- miércoles 07 de enero de 2026 - 12:00 AM
Los pelaos del barrio merecen otro futuro
La noche en el distrito de San Miguelito ha dejado de ser un espacio de descanso para convertirse en un recordatorio constante de la tragedia. El ruido ensordecedor de los disparos ya no es una anomalía, sino el eco de una descomposición social que se está cobrando lo más valioso de nuestra nación: el futuro.
El caso más reciente, ocurrido la noche de este lunes en el sector de Belén, es una herida abierta en la conciencia colectiva. Un adolescente de apenas 15 años perdió la vida, víctima de un proyectil que atravesó su pecho. Con su muerte, se contabilizan tres homicidios en San Miguelito en lo que va de esta semana. ¿En qué momento nos acostumbramos a que la juventud sea noticia por su caída en el pavimento y no por sus logros académicos o deportivos?

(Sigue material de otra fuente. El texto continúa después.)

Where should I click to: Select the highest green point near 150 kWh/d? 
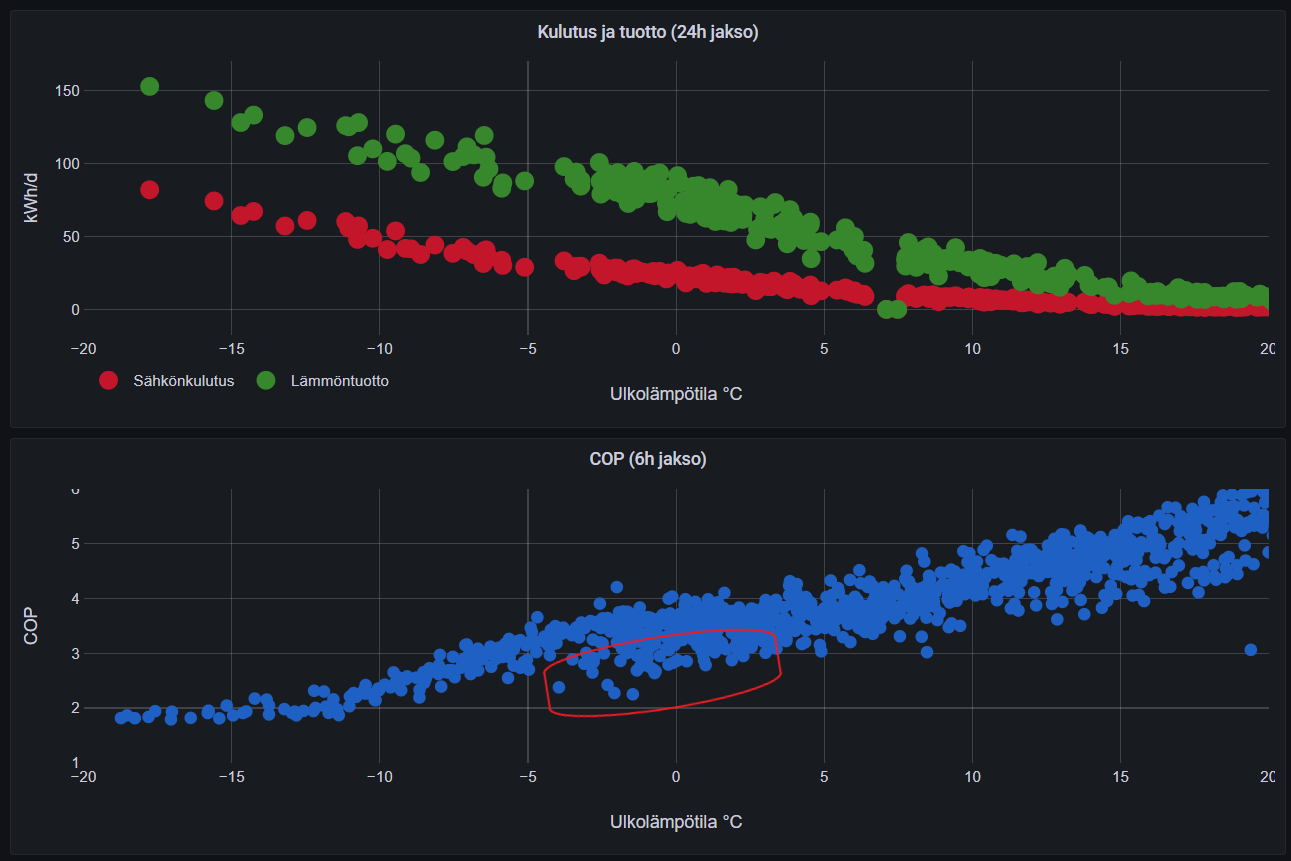tap(150, 87)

Este hecho no puede ser visto como una estadística más en los libros de la Sección de Homicidio y Femicidio. Es un grito de auxilio de un distrito que se desangra ante una violencia armada que parece no tener tregua ni respeto por la vida. Cuando un menor de edad cae en medio de un tiroteo, el sistema entero ha fallado. Ha fallado la prevención, ha fallado la seguridad y ha fallado la capacidad del Estado para garantizar el derecho más fundamental: la vida.
Los pupilos del barrio merecen otro futuro.